CEO Andrew Mackenzie made the announcement before the company kicks off its annual meeting in London on Thursday.
BHP Billiton (NYSE:BHP), the world’s largest miner, currently has 65,000 employees with just 17% being female. Senior staff bonuses are already tied to hiring more female workers. BHP admits the goal is “aspirational.”
Mackenzie outlined his plans in a statement:
“I’ve heard the concerns: some employees think inclusion and diversity is not an area where we can make significant progress; some think women don’t want to work in the mining industry, and some male employees have concerns they may be discriminated against, or that they may be overlooked for a promotion. These points have all been raised with me.
“So let me say this – the path to create a more inclusive and diverse workplace will be challenging as significant change often is. It will require us to make inclusion and diversity a greater priority. It will demand that we question our own biases when we make decisions, that we make our workplaces more flexible and that we challenge dated stereotypes about jobs in the resources industry.”
8 Comments
lefty_lemon
Because….?
Sure, whatever. Time to dump BHP. Obviously skewed management priorities.
Caper Nova Scotia
Ridiculous. I’ve seen none that can even move a jackleg or stoper let alone use it.
Mike Failla
If she can do the job fine, if she cant she has no business in the mine, just like guys.. Mining is no place for social experimentation. Sexist? maybe. I dont care. i would rather hurt your feelings than see you get hurt or worse.
If you are embarrassed by that well then i would say that no ever died from embarrassment.
Realist
I have been studying mining in two different universities in two different countries. What is one of the most common nominator one may wonder. Well, about 80-90 percent of students are men. Getting into the schools is purely merit base, no gender biases. Fact is, in reality, there just ain’t enough women who are interested in mining. In trade schools (welders, machine operators, mechanics, pipefitters etc) tendencies are the same, if not even more profound.

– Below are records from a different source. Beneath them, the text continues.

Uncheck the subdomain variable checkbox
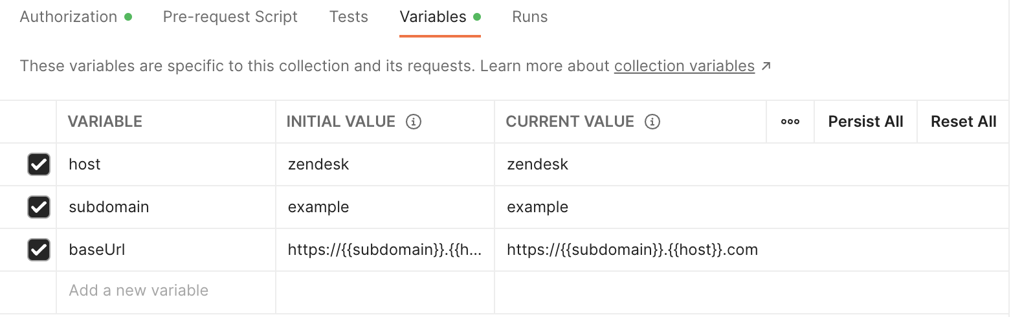point(39,207)
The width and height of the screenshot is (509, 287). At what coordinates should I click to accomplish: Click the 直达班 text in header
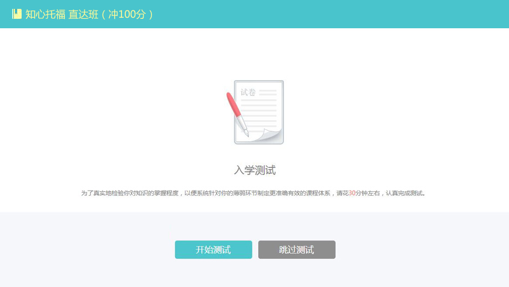coord(83,14)
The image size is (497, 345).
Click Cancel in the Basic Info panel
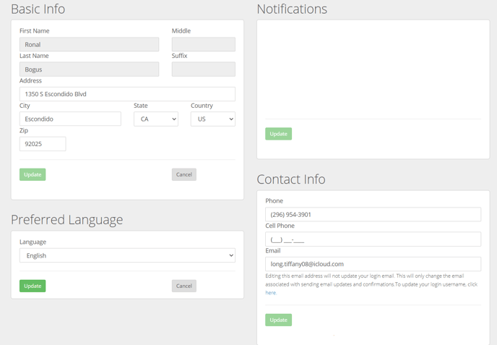click(x=183, y=174)
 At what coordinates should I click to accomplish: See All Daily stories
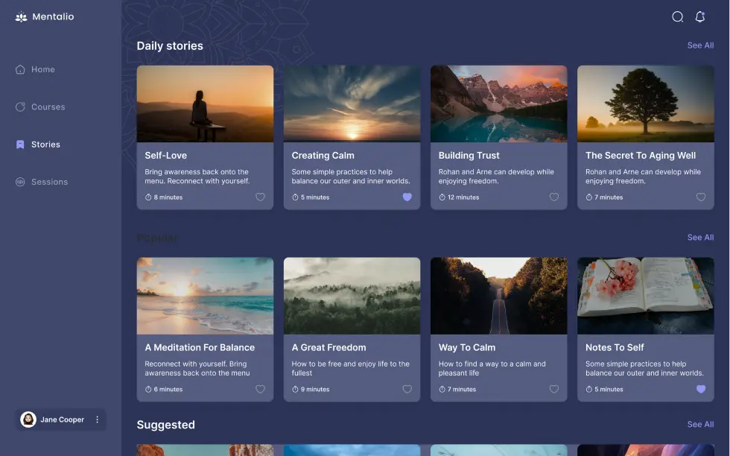click(699, 45)
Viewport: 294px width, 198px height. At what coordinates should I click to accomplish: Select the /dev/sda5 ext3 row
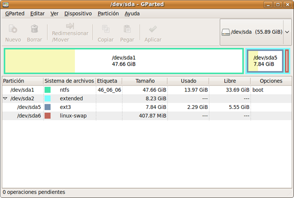[x=138, y=107]
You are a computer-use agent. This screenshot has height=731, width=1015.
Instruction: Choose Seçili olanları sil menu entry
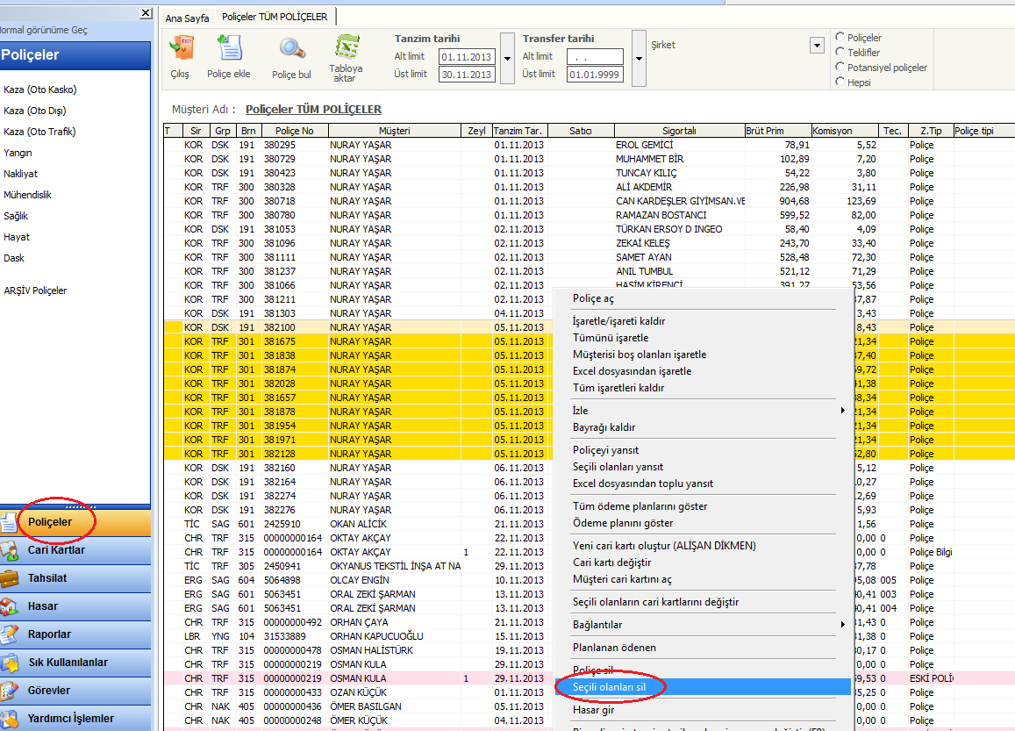[x=609, y=687]
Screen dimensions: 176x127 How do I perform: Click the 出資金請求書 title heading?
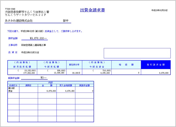(x=93, y=10)
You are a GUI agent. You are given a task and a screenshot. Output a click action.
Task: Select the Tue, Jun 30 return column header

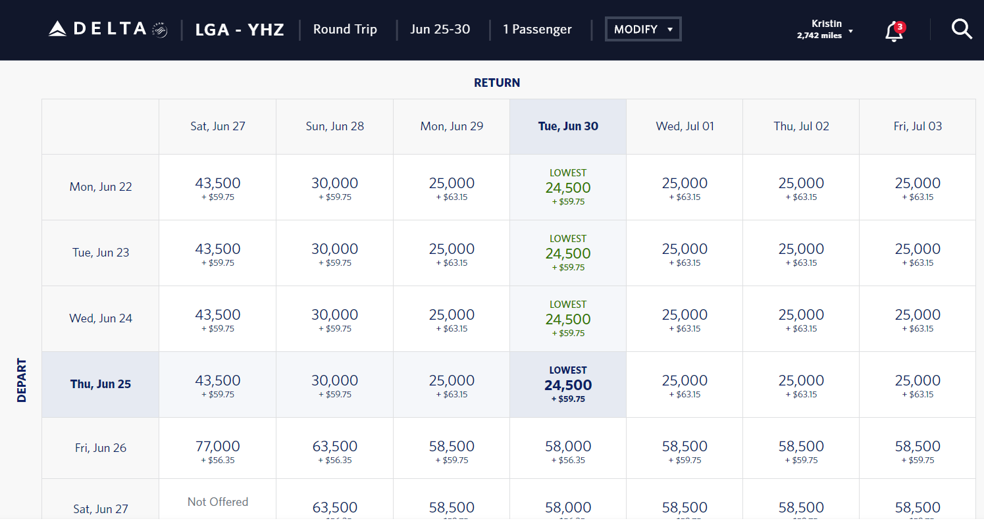(x=568, y=126)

50%, what are we talking here?
Tom
huh? Say wha? Didn’t you get the memo? This is Trudeau’s Canada now and we do not stereotype based on gender, sexual orientation, or lack thereof. The truth doesn’t matter now….only feelings do.
Brian Doubt
time to sell sell sell. what idiot board members have hijacked the agenda… some SJW with messed up priorities.
mijanko
I like the idea to have equal consideration between men and women anywhere.
But incenting executives to hire a particular sex is reverse discrimination!
Truly I tell you – two wrongs do not make a right. Just consider candidates equally please! Discrimination based on sex, race, etc. is the root of much evil.
Paul Piercy
A great ambition but if quotas override the merits of people employed then the future is bleak. Quotas haven’t worked anywhere. It is a bit like managing by consensus where every body has a say in management decisions. Nothing is done until everyone agrees. Doesn’t work – decision makers ae critical in taking businesses forward. Mackenzie probably won’t see the day as CEO. He won’t have to live with the outcome.